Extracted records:
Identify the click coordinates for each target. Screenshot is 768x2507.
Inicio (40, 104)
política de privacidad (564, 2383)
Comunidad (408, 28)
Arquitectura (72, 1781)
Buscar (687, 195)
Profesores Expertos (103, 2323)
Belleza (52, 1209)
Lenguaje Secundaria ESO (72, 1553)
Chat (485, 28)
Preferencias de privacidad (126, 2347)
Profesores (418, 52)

— Your assignment —
Repeat all of the entries exactly.

— Solution for this task —
Identify the click coordinates for each target. Screenshot is 768x2507.
Inicio (40, 104)
política de privacidad (564, 2383)
Comunidad (408, 28)
Arquitectura (72, 1781)
Buscar (687, 195)
Profesores Expertos (103, 2323)
Belleza (52, 1209)
Lenguaje Secundaria ESO (72, 1553)
Chat (485, 28)
Preferencias de privacidad (126, 2347)
Profesores (418, 52)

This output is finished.